GOAL OF THE EXERCISE
Exclude the pictures and reproduce exactly the lines that run from the one holding "Image resolution: width=1256" to the end of the entries below.

────────────────────────────────────────

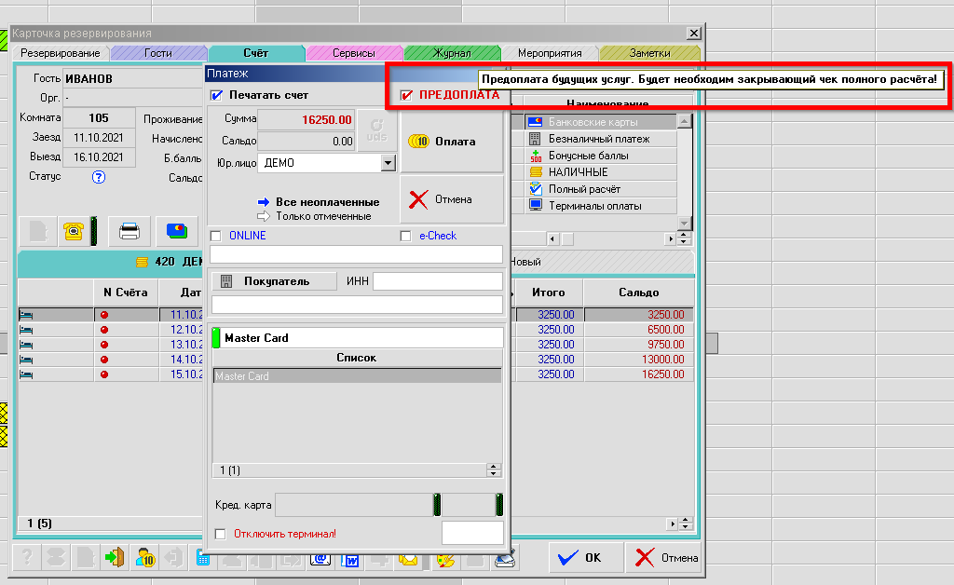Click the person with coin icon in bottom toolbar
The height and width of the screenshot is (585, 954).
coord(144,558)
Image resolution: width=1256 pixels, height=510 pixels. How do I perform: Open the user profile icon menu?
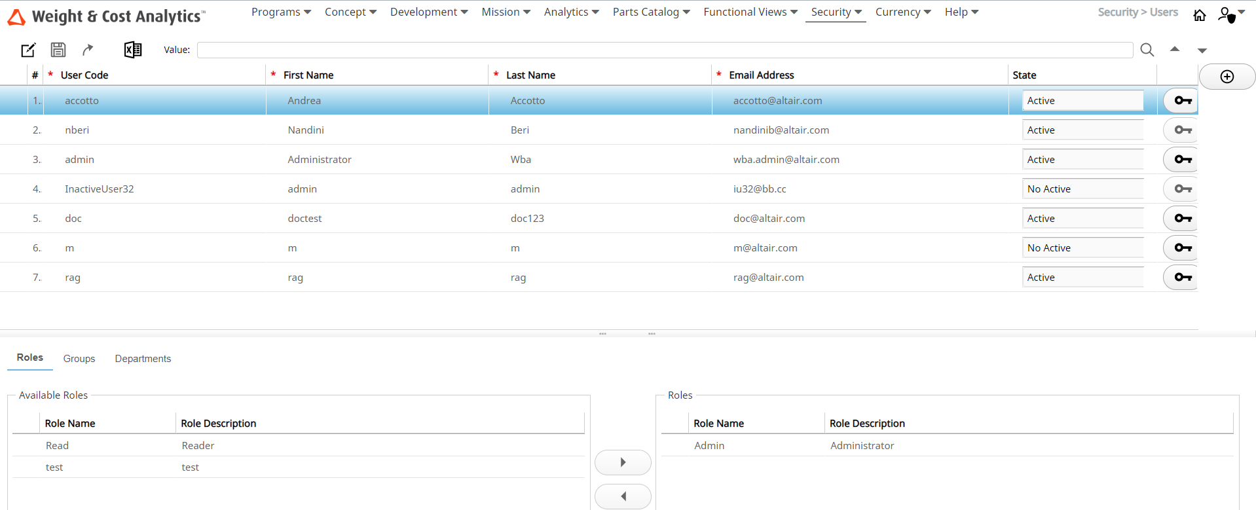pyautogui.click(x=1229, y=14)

────────────────────────────────────────

REPLY
Image resolution: width=1256 pixels, height=510 pixels. How do I perform: Open the user profile icon menu?
pyautogui.click(x=1229, y=14)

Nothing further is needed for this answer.